The plant had the highest operating cost in the fleet, it had very poor safety performance, and poor behaviour was tolerated. There was significant resistance to change, high absenteeism, and leaders promoted from shop floor because of their experience. Additionally, there was poor equipment reliability, little discretionary effort, low levels of engagement, and poor housekeeping with little pride in the workplace. The environment was rife with a them and us mentality.
On the plus side, the plant produced very good quality product!
The task was to implement business improvement (based on LEAN transformation methodology) to deliver a step change improvement in safety, cost, and productivity.
The Journey to Improvement
- Establishing the improvement plan. After conducting a diagnostic based on LEAN principles, six rapid improvement plans were developed based on functional area (Safety & Environment, Quality, Cost, People Engagement, Reliability, Capital Investment). I was very confident rapid improvement would follow. This was my intention.
- Turing intention into reality (Take 1). Prior to implementation, several leader workshops were held to gain understanding and support. All nodded and said they were ready to go and I had their support. I believed the leaders had the foundation knowledge and commitment to start the process. So I pushed the go button (so to speak).
- What the? Three months down the track and there were still too many injuries. Resistance to change was worse, with no improvement in safety performance or productivity. There were many long hours by me and my direct reports. What was the problem? Was it leaders not spending enough time on the shop floor? No, not that. I conducted my own analysis and determined that the leadership at all levels was not effective. I had a “skill, will, or drill” problem with my leadership team.

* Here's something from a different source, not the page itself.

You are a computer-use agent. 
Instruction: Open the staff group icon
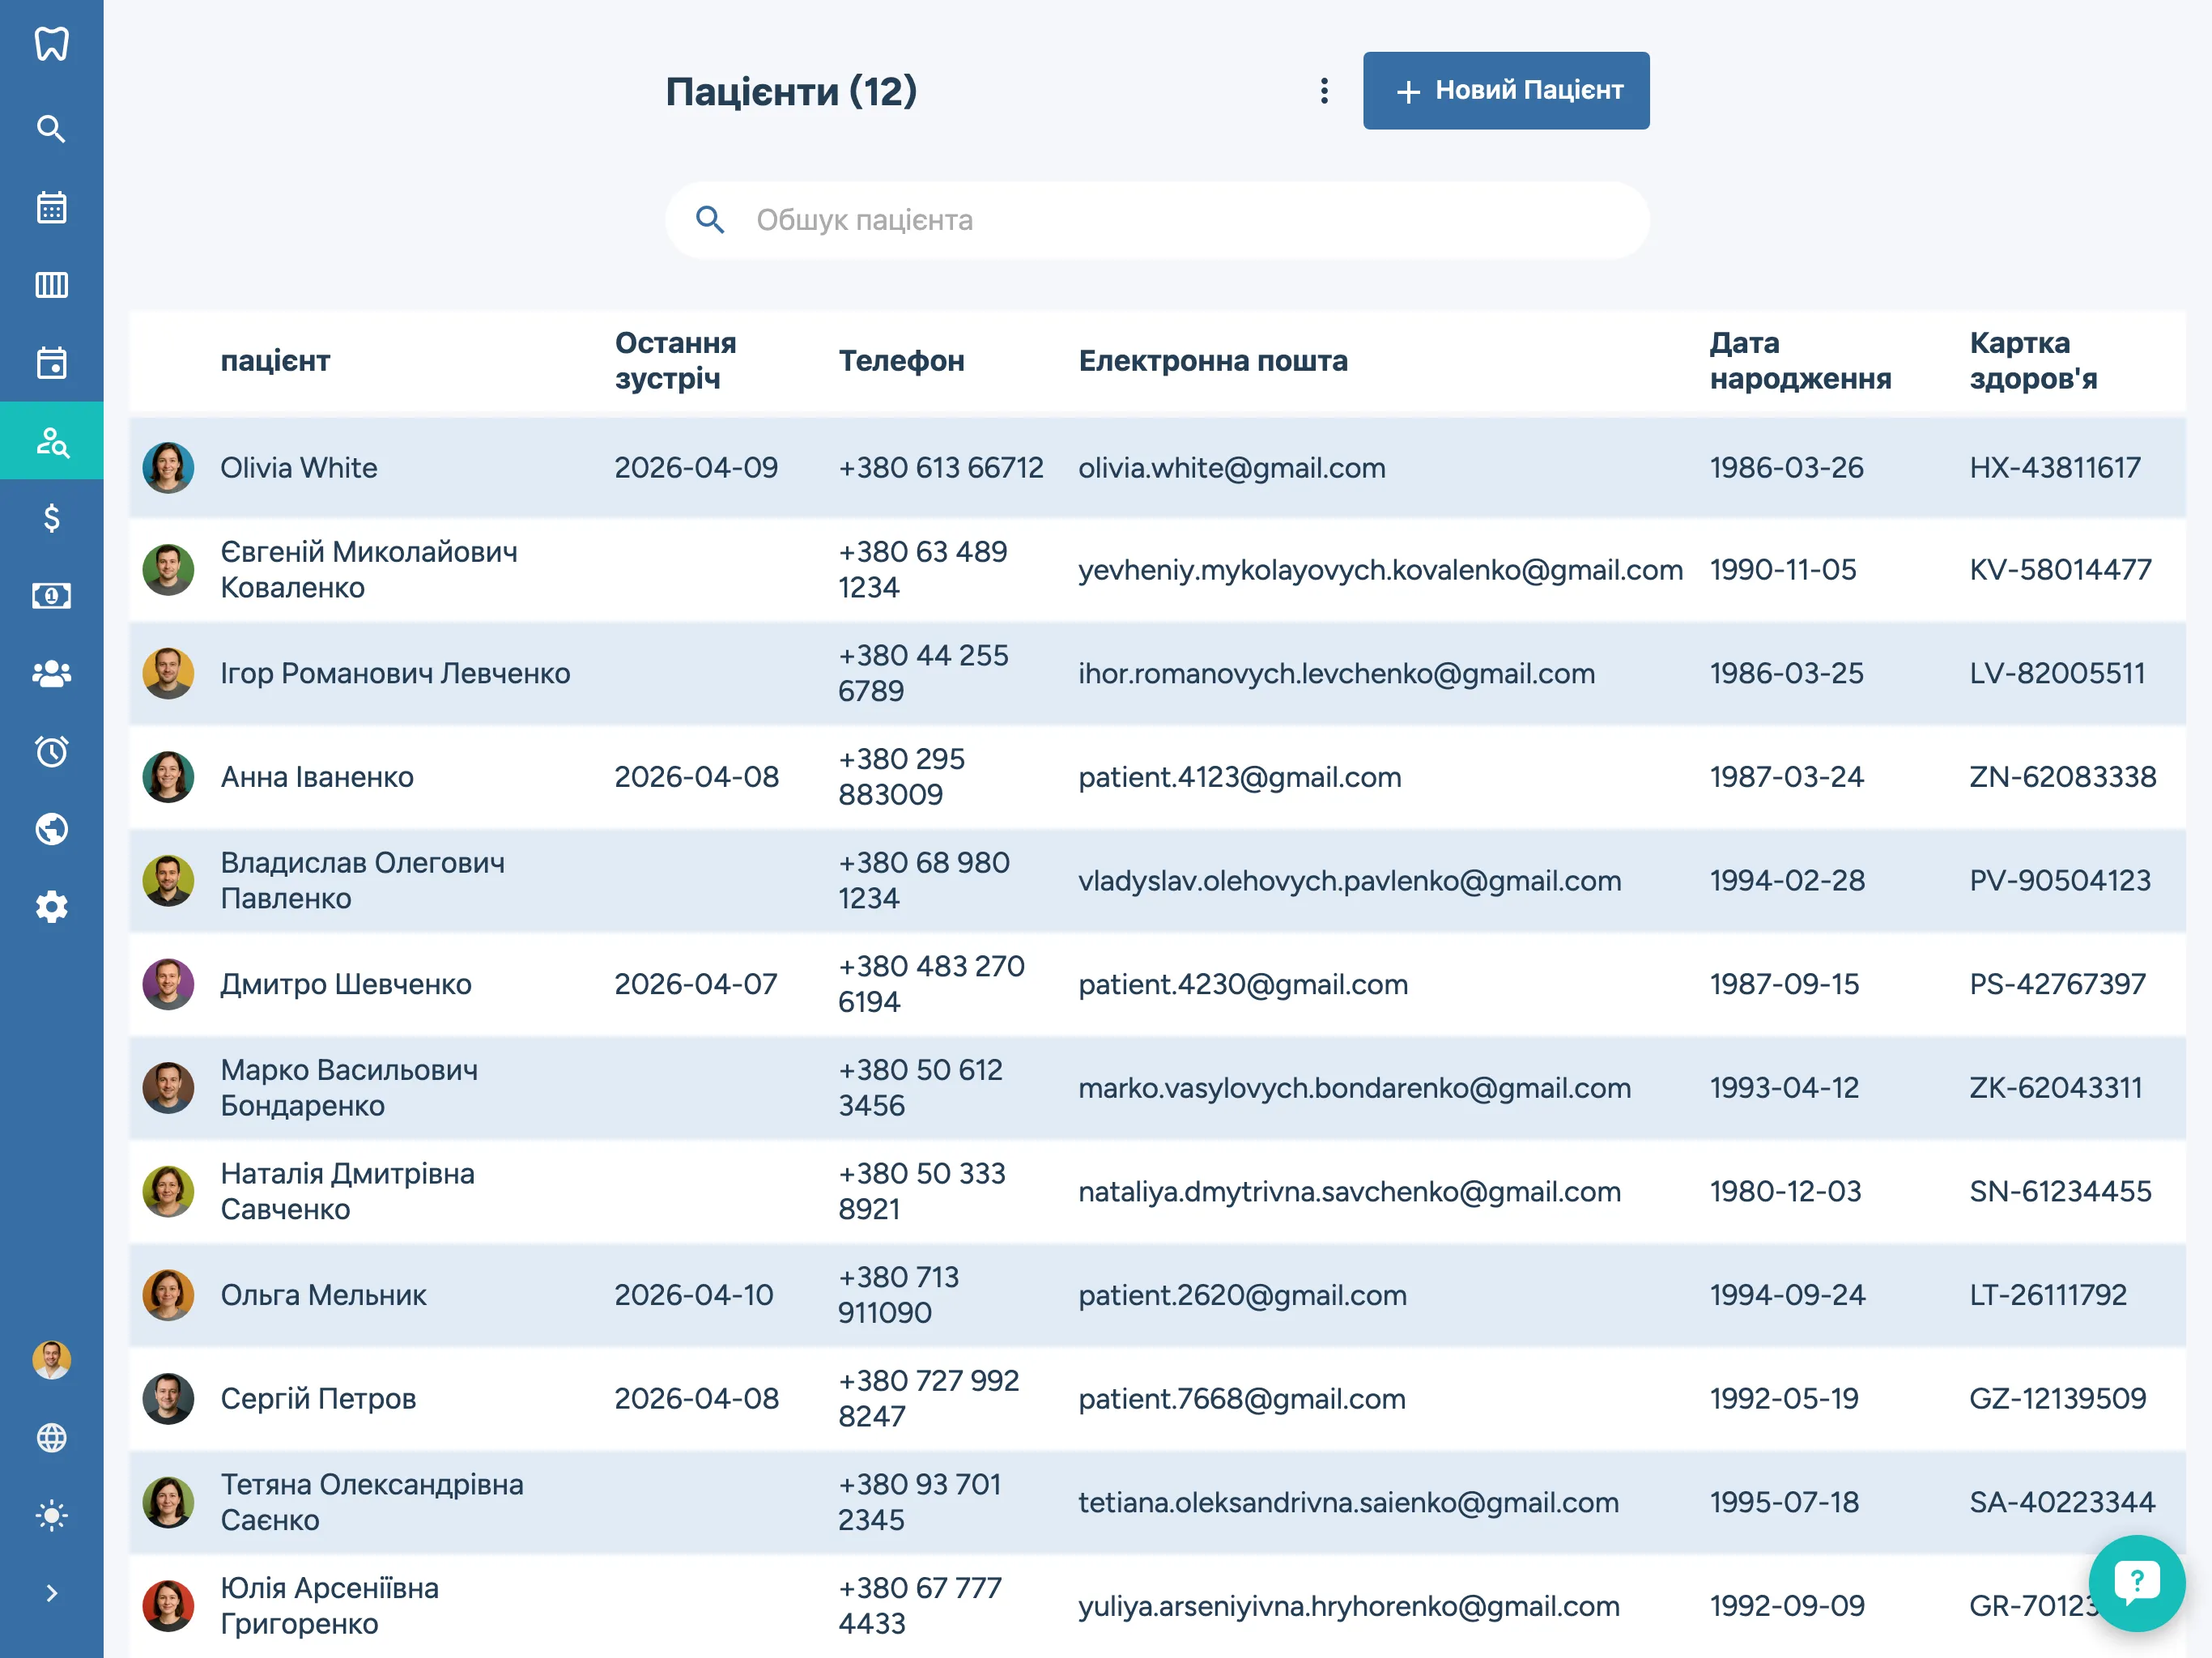51,674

- Root cause. Leadership creates the culture. The culture delivers the results (good or bad). Results were poor. I assessed the culture to be mainly defensive and change averse. This culture was ultimately created by the leaders who were also resistant to change (they said they were on board, but were not really).
- Back to basics. I pushed the stop button and developed a comprehensive workshop on what is expected of a leader and how to lead based on Systems Leadership Theory. Some leaders decided it was not for them and some were performance managed. A new leadership team was established. Now there were the right people in the right roles doing the right work.

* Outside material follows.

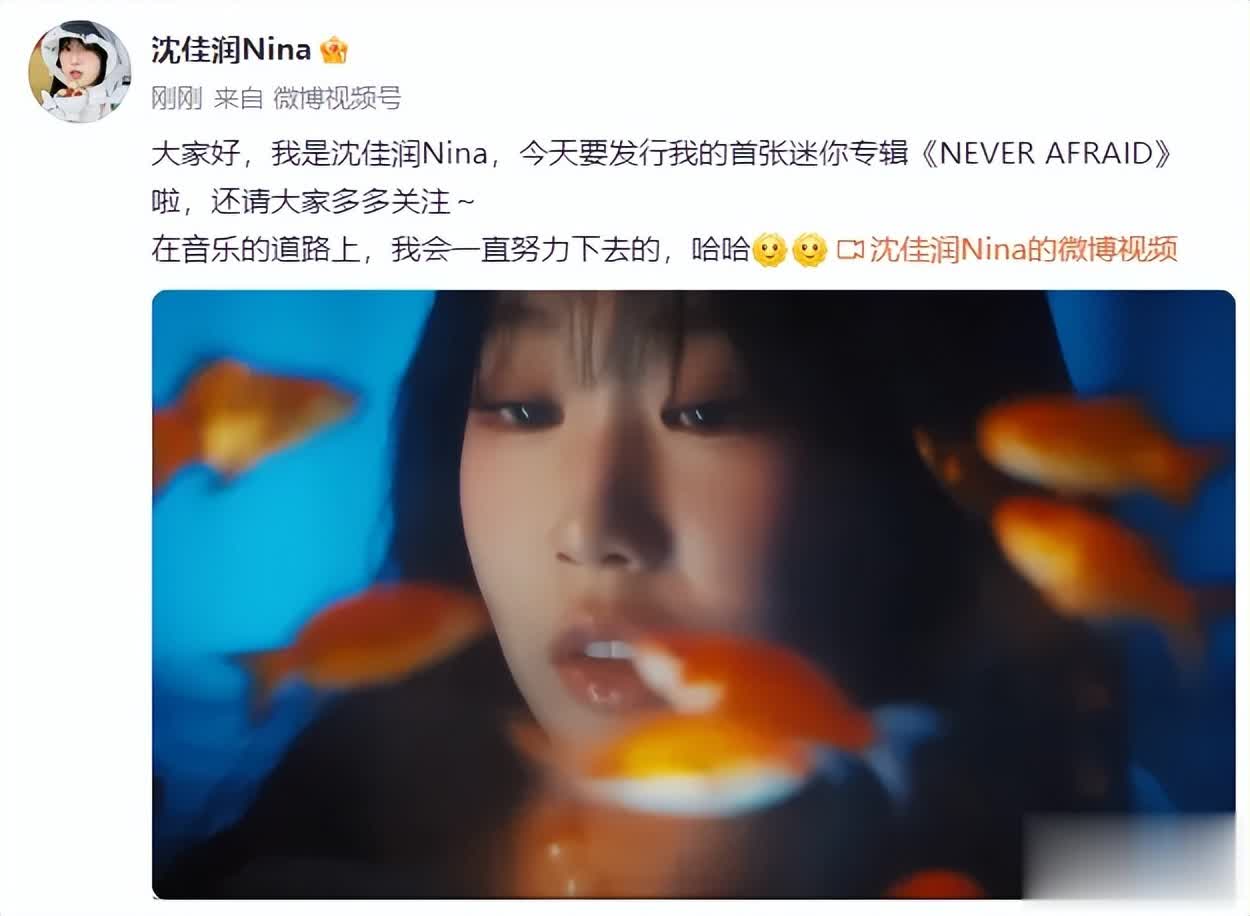The height and width of the screenshot is (916, 1250).
Task: Click the woman's eyes in the video
Action: pyautogui.click(x=607, y=413)
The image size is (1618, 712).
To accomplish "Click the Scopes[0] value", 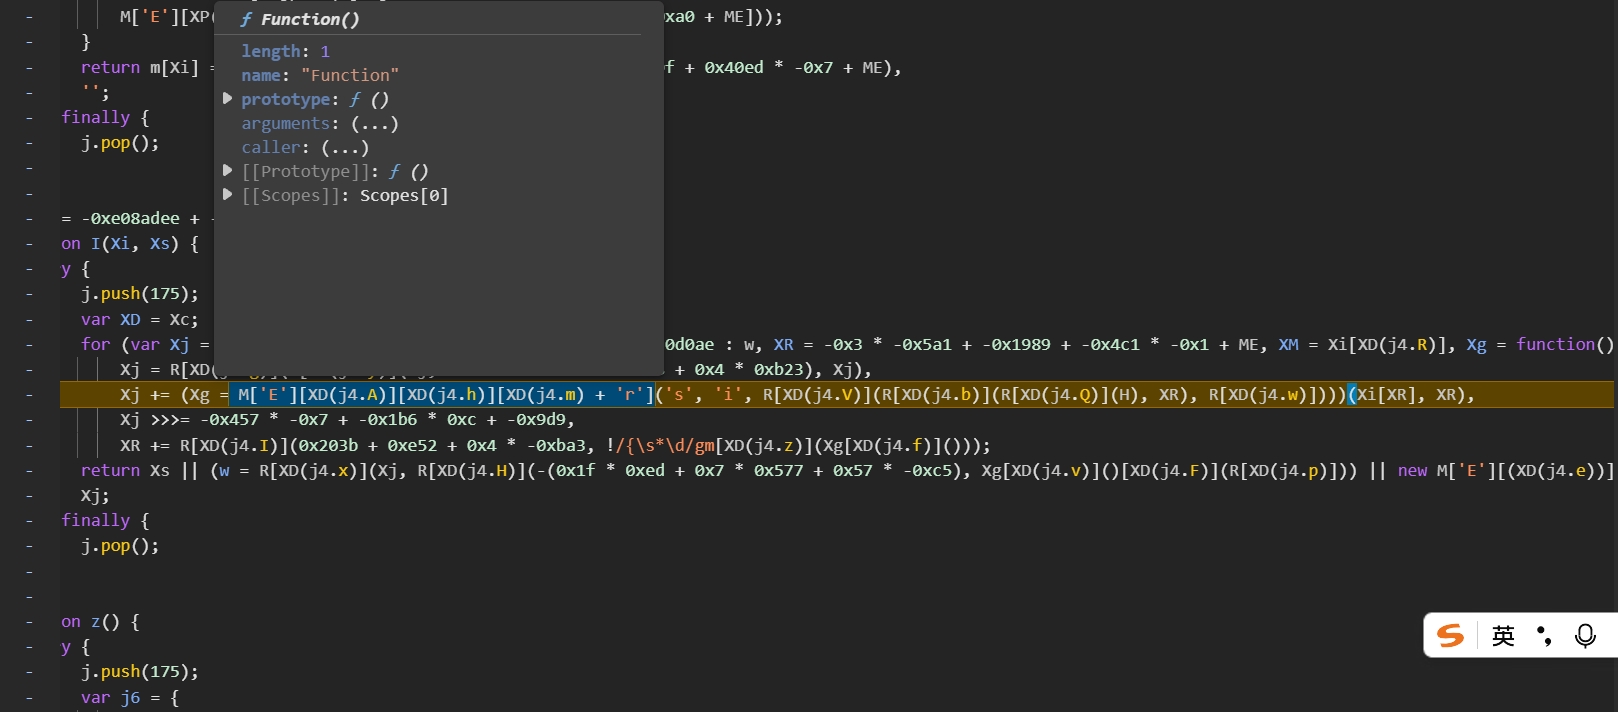I will pos(404,195).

- Turning intention into reality (Take 2). Start button pressed again. With all leaders working at the right level, role clarity was evident, the effective team model was followed, problems were solved on shift, and team members were held to account, with leaders leading by example.
Results and Conclusion
$1.2M was saved in first 12mths, with a 50% reduction in all injuries, and 23% productivity improvement. Pride in the workplace was evident, and there were numerous accolades for improvements, including “Leader of the Year” at the corporate awards.
Effective leadership creates the culture that delivery your results, so it is essential to have the right people in the right role who are trained to do the right work.